1

I am encountering a picklability problem in this code (also attached below). I have read relevant posts [1] [2] but I can not find usefull correspodences. Could you please give an explanation or solution of this error?

Below these is the part of the code that returns the error:

pickle.PicklingError: Can't pickle <class '__main__.JobQueueManager'>: it's not found as __main__.JobQueueManager

Thanks!

def make_server_manager(port, authkey):

    job_q = Queue.Queue()
    result_q = Queue.Queue()

    class JobQueueManager(SyncManager):
        pass

    JobQueueManager.register('get_job_q', callable=lambda: job_q)
    JobQueueManager.register('get_result_q', callable=lambda: result_q)

    manager = JobQueueManager(address=('', port), authkey=authkey)
    manager.start()
    print 'Server started at port %s' % port
    return manager

PS: Python 2.7.7, Win 7

Community
  • 1
  • 1
Thoth
  • 993
  • 12
  • 36
  • 1
    You need to include the full traceback, and the code that's actually being called when the exception is raised. – dano Sep 02 '14 at 19:53
  • Due to some limitations in Python's multiprocessing module, all objects in the new process must be pickle-able. Only module level classes and functions can be pickled. Ergo, `JobQueueManager` must be defined at the top level. – Joel Cornett Sep 02 '14 at 20:12

4 Answers4

3

As best as I can tell, to make this pattern work on Windows, you need to create a picklable queue.Queue. You can do that by creating a child class of Queue that defines __setstate__ and __getstate__, and have it only pickle the pieces of state that we actually need to send between processes, and leave the other stuff (unpicklable internal locks) out.

The other changes we need to make are to move the custom Manager class definitions to the top-level, and to not use lambda functions as the argument to callable. Instead, we use a partial and a top-level function, because that can be pickled. Here's the final code:

import sys
from multiprocessing.managers import SyncManager
from functools import partial
import multiprocessing
from Queue import Queue as _Queue

class Queue(_Queue):
    """ A picklable queue. """   
    def __getstate__(self):
        # Only pickle the state we care about
        return (self.maxsize, self.queue, self.unfinished_tasks)

    def __setstate__(self, state):
        # Re-initialize the object, then overwrite the default state with
        # our pickled state.
        Queue.__init__(self)
        self.maxsize = state[0]
        self.queue = state[1]
        self.unfinished_tasks = state[2]


def get_q(q):
    return q

class JobQueueManager(SyncManager):
    pass


def make_server_manager(port, authkey):
    job_q = Queue()
    result_q = Queue()

    job_q.put("hey")
    JobQueueManager.register('get_job_q', callable=partial(get_q, job_q))
    JobQueueManager.register('get_result_q', callable=partial(get_q, result_q))

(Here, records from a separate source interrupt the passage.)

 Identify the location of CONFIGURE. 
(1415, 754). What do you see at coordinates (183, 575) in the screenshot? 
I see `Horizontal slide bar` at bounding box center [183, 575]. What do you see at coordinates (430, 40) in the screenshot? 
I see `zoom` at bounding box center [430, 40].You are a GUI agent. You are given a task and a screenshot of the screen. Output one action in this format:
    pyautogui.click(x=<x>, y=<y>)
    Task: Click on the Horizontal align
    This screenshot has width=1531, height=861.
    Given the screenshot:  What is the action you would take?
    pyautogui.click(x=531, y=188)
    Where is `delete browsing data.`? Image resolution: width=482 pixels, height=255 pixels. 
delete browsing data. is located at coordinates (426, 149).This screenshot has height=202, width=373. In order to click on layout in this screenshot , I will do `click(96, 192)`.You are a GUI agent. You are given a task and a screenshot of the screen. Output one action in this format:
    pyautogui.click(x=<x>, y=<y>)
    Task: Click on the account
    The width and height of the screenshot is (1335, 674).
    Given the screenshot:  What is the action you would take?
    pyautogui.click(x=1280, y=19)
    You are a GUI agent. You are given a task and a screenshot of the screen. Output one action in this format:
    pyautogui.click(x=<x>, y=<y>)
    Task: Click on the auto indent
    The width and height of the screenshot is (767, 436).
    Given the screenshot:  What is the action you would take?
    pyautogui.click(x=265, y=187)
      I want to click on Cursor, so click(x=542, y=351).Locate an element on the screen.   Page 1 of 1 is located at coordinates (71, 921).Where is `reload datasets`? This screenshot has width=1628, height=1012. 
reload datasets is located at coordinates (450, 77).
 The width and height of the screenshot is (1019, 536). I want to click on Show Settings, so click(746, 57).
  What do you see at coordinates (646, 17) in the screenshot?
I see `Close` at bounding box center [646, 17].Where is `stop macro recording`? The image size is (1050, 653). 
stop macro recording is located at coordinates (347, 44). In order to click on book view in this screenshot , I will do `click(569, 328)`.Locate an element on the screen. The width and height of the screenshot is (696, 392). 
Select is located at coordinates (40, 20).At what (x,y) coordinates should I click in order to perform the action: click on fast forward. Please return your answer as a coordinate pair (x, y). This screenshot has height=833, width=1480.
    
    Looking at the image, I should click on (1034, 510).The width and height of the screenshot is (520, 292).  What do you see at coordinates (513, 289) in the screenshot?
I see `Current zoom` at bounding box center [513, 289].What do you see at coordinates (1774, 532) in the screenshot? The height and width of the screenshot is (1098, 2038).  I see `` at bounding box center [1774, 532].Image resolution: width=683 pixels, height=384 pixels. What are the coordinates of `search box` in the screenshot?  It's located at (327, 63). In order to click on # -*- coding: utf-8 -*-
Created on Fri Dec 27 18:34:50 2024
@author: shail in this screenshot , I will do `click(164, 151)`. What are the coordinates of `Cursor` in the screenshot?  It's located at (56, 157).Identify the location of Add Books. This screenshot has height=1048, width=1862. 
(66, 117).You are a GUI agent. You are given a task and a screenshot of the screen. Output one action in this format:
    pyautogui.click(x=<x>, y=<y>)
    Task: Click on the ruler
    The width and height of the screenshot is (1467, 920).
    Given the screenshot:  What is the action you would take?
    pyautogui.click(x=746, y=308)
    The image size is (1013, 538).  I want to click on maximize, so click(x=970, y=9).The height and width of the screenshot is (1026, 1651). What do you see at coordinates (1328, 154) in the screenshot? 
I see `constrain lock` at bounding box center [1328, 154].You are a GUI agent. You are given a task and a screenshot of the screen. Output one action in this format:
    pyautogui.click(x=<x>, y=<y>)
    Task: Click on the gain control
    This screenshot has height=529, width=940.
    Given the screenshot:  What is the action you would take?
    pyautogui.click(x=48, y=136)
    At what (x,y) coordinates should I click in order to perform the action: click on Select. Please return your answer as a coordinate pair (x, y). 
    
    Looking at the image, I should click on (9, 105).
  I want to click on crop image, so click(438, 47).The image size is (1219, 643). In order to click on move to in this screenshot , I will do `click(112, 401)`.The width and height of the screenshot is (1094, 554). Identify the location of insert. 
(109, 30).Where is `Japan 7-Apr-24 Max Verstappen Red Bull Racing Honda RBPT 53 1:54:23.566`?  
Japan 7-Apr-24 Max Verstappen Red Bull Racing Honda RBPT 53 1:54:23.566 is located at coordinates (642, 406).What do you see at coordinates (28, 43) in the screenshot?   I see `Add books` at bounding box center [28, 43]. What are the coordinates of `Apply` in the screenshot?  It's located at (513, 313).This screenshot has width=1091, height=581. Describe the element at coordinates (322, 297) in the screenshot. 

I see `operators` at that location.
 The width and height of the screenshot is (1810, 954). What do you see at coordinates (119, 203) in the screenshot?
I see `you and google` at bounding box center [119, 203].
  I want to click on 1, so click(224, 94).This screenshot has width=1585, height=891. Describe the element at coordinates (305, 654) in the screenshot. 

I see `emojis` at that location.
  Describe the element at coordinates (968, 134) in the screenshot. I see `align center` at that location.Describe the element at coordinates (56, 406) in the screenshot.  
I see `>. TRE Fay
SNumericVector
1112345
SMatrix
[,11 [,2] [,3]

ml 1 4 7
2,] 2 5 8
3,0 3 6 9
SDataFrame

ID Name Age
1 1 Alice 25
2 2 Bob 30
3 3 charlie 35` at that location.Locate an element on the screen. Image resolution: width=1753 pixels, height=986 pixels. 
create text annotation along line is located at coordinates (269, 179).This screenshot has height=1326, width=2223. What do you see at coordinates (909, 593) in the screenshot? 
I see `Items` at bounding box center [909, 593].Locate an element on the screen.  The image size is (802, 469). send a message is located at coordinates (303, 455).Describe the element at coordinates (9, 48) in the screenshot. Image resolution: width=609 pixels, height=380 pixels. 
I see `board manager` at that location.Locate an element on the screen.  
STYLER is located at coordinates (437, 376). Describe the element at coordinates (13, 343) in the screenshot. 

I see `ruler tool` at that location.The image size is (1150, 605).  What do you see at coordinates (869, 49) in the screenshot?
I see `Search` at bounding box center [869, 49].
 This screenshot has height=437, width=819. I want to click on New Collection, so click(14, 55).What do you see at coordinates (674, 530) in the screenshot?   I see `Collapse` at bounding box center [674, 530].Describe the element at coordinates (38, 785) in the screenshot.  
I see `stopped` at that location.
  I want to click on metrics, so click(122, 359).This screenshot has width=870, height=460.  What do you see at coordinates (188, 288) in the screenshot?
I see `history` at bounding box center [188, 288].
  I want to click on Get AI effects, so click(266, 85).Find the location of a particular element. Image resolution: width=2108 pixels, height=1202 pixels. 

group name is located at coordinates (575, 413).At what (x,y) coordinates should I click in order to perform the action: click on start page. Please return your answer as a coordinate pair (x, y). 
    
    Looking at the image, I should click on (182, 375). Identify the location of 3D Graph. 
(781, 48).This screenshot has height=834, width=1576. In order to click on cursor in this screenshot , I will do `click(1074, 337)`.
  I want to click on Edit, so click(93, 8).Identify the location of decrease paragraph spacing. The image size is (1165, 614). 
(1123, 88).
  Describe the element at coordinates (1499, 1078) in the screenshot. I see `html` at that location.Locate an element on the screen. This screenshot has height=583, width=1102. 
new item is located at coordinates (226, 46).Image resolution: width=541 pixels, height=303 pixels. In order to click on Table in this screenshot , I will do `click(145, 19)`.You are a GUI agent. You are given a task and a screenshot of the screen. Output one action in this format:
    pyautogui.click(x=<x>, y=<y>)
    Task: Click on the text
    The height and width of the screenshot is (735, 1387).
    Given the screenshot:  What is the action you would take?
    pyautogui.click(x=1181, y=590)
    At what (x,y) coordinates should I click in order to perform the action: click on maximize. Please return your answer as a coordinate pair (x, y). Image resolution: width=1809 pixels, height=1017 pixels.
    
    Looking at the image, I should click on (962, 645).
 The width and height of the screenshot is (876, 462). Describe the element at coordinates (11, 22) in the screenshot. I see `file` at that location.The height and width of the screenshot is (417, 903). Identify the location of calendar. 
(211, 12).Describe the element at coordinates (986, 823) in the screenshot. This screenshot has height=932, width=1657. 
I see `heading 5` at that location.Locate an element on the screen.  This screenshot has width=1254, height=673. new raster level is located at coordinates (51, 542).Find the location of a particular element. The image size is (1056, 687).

    manager = JobQueueManager(address=('', port), authkey=authkey)
    #manager.start()
    print('Server started at port %s' % port)
    return manager

def make_client_manager(port, authkey):
    JobQueueManager.register('get_job_q')
    JobQueueManager.register('get_result_q')
    manager = JobQueueManager(address=('localhost', port), authkey=authkey)
    manager.connect()
    queue = manager.get_job_q()
    print("got queue {}".format(queue))
    print(queue.get_nowait())

if __name__ == "__main__":
    if len(sys.argv) > 1 and sys.argv[1] == "--client":
        make_client_manager(50000, 'abcdefg')
    else:
        manager = make_server_manager(50000, "abcdefg")
        server = manager.get_server()
        server.serve_forever()
dano
  • 91,354
  • 19
  • 222
  • 219
  • Thanks for answering, unfortunately with a quick test returns: `super().__init__(*args, **kwargs) TypeError: super() takes at least 1 argument (0 given)`. Thanks again:) – Thoth Sep 02 '14 at 21:17
  • @Thoth Should be fixed now. – dano Sep 02 '14 at 21:18
  • Just amazed with the quick response but a new **EOF** error returned with path: `runserver() => manager = make_server_manager(PORTNUM, AUTHKEY) => manager.start() => self._address = reader.recv()`. Thanks again! – Thoth Sep 02 '14 at 21:24
  • @Thoth Sorry, I forgot that `Queue` is an old-style class in Python 2. I think I've fixed all the issues. Unfortunately I don't have a Windows system available for me to test for myself. – dano Sep 02 '14 at 21:58
  • @dano: If only one could virtualenv a windows box, then dispose of summarily. (I know there are VMs for that, but I'm just saying...) – Mike McKerns Sep 02 '14 at 22:34
  • @dano, hello sorry for my delay, I have done `from Queue import Empty` and replace `except Queue.Empty` with just `except empty` but the same error returned about `reader.recv()`. Could you please make any suggesions? Your help I valuable to run in windows. Thanks. – Thoth Sep 11 '14 at 19:23
  • @Thoth I've updated my answer with a complete, working example that I've tested on Windows. Run it without arguments to start the server, then again with the `--client` option to have a client connect. The server puts the string `"hey"` on the queue when it starts. The client will connect and `get` that string from the queue. – dano Sep 11 '14 at 19:45
  • @dano, thanks for the response. The server seems to work. However, the client returns error `in _callmethod raise convert_to_error(kind, result) Queue.Empty`. I am using python 2.7.8. – Thoth Sep 11 '14 at 20:02
  • @Thoth Are you sure you copied and pasted the entire code sample in my edit? I just re-ran it and realized a last second change causes an exception to raise if you try to run the server. You should have hit the same thing. I've fixed that in my latest edit, and now the code works as expected. I'm using Python 2.7.5 on Windows, but the version difference should make no difference. – dano Sep 11 '14 at 20:07
  • @dano, I have paste you last edit, change the port in an opened port of my router and returned: `got queue <__main__.Queue instance at 0x00000000026BEA08> hey`. After a long thriller and If you approve, I think it is fine now :)!! – Thoth Sep 11 '14 at 20:42
1

You need to have Queue.Queue pickleable, as well as your lambda functions, and your JobQueueManager.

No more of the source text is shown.